Ash Posté 11 octobre 2009 Signaler Posté 11 octobre 2009 Oui, on appelle ça succomber au sentimentalisme.
Randian shithead Posté 12 octobre 2009 Signaler Posté 12 octobre 2009 Disons qu'en droit, fort heureusement, la peine n'est pas et n'a pas à être proportionnelle au dégoût qu'inspire le crime.
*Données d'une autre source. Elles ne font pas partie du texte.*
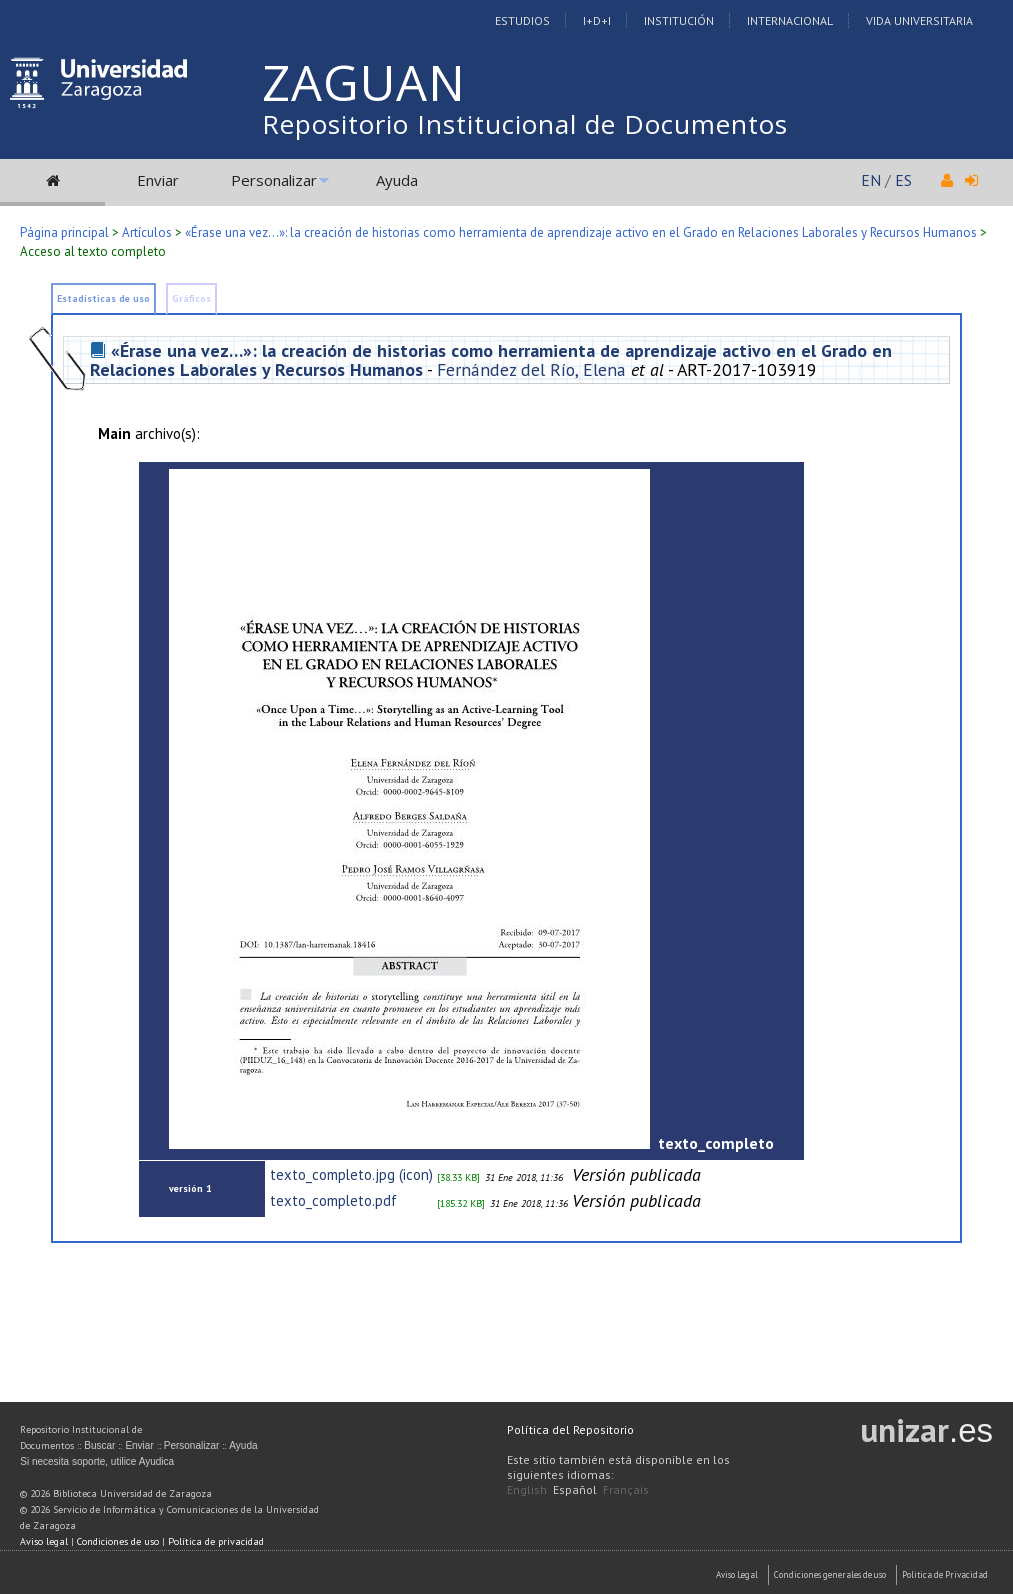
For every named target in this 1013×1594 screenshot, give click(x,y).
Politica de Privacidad (945, 1574)
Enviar (158, 180)
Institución (679, 20)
Glockinette Posté 12 octobre 2009 Signaler Posté 12 octobre 2009 Oui, on appelle ça succomber au sentimentalisme. Appellez ça comme vous voulez, Ash. Si pour vous, penser qu'un monstre du calibre d'un Youssouf Fofana (pour prendre un exemple connu de tous) mérite la peine de mort, c'est forcément succomber au sentimentalisme, alors soit… Que voulez-vous, nul n'est parfait, après tout.
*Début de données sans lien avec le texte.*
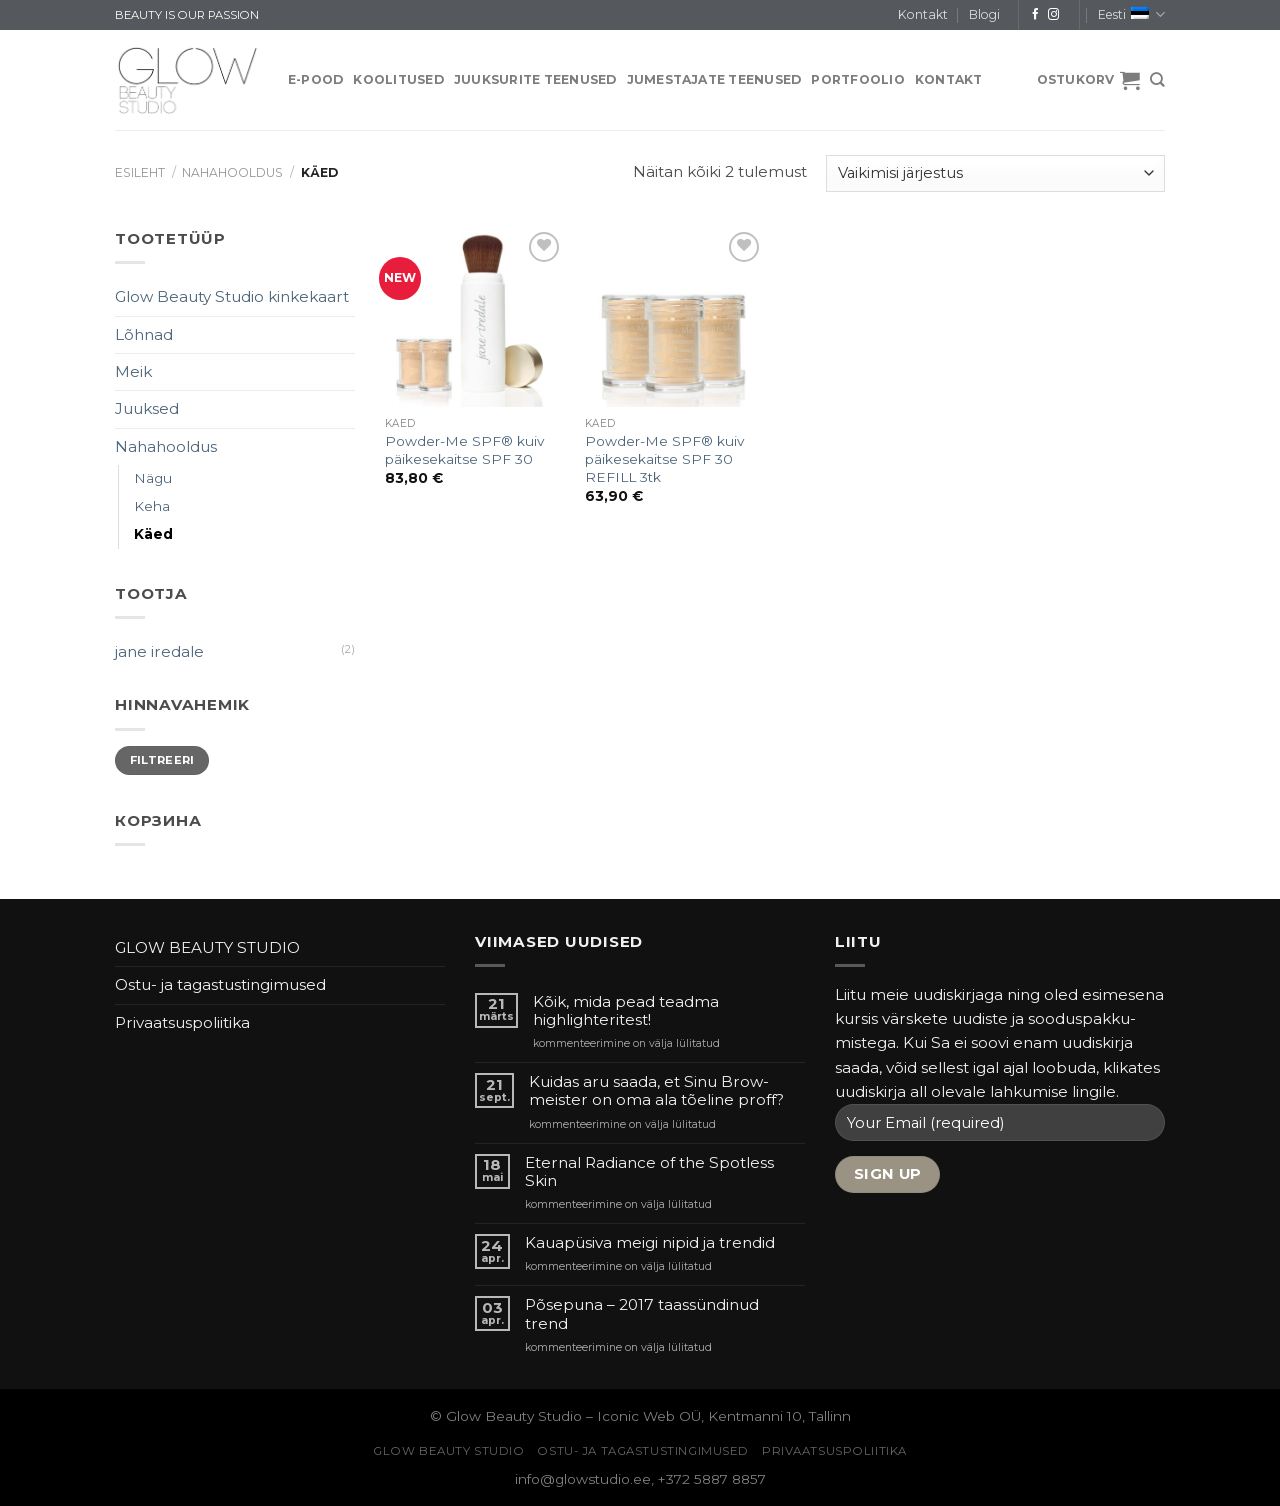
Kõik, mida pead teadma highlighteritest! (626, 1011)
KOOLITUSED (398, 79)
Nirvana Posté 12 octobre 2009 Signaler Posté 12 octobre 2009 Je n'ai pas spécialement d'opinion sur la question. C'est une question délicate qu'on ne peut pas trancher à la légère. D'une manière générale, je n'aime pas voir un individu seul à la merci d'une foule, ou d'un bourreau quoi qu'il ait fait et peu importe son identité. Si je devais accepter la peine de mort, je voudrais que le condamné soit armé et ait le droit de se défendre.
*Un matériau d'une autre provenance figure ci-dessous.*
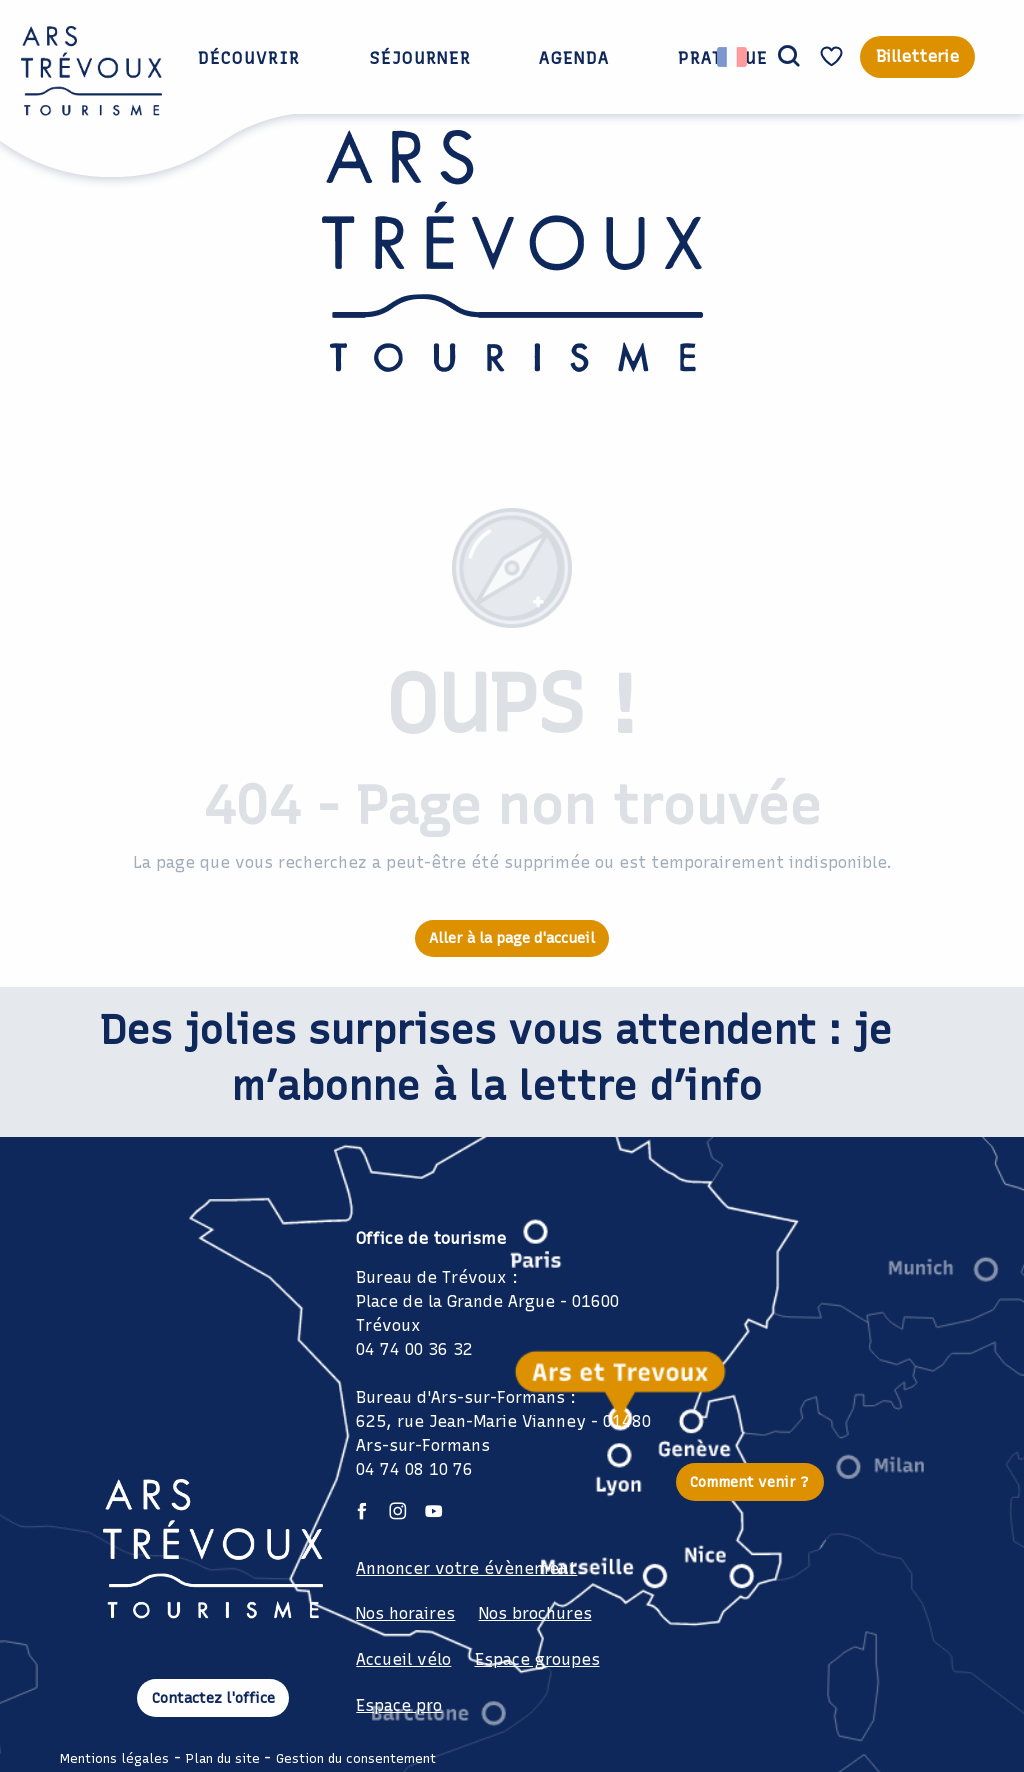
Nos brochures (535, 1613)
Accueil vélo (403, 1659)
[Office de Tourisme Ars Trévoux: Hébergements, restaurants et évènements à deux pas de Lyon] (512, 291)
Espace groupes (537, 1659)
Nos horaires (405, 1613)
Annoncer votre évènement (466, 1568)
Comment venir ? (749, 1482)
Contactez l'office (213, 1698)
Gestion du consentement (356, 1758)
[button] (789, 57)
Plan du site (223, 1758)
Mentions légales (114, 1758)
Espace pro (399, 1705)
Ash Posté 12 octobre 2009 Signaler Posté 12 octobre 2009 Oui on faisait ça à l'époque. Ca s'appelle un combat d'arène. La nouveauté ce sera les caméras et pourquoi pas un présentateur aussi. Je propose Hondelatte. Juste après son émission si c'est possible. Appellez ça comme vous voulez, Ash. Si pour vous, penser qu'un monstre du calibre d'un Youssouf Fofana (pour prendre un exemple connu de tous) mérite la peine de mort, c'est forcément succomber au sentimentalisme, alors soit… Que voulez-vous, nul n'est parfait, après tout. Bien sur que c'est du sentimentalisme. D'ailleurs pour Fofana il y eu un consensus pour dire qu'il n'a pas eu assez de prison. Juste comme ça, parce qu'il fallait marquer le coup.
Fenster Posté 12 octobre 2009 Signaler Posté 12 octobre 2009 Moi y'a un truc qui me gêne avec la peine de mort c'est qu'on peut pas différencier la peine concernant un criminel qui a tué une personne d'un autre qui en a tué plusieurs.
Nirvana Posté 12 octobre 2009 Signaler Posté 12 octobre 2009 "On tue un homme, on est un assassin. On tue des millions d'hommes, on est un conquérant. On les tue tous, on est Dieu."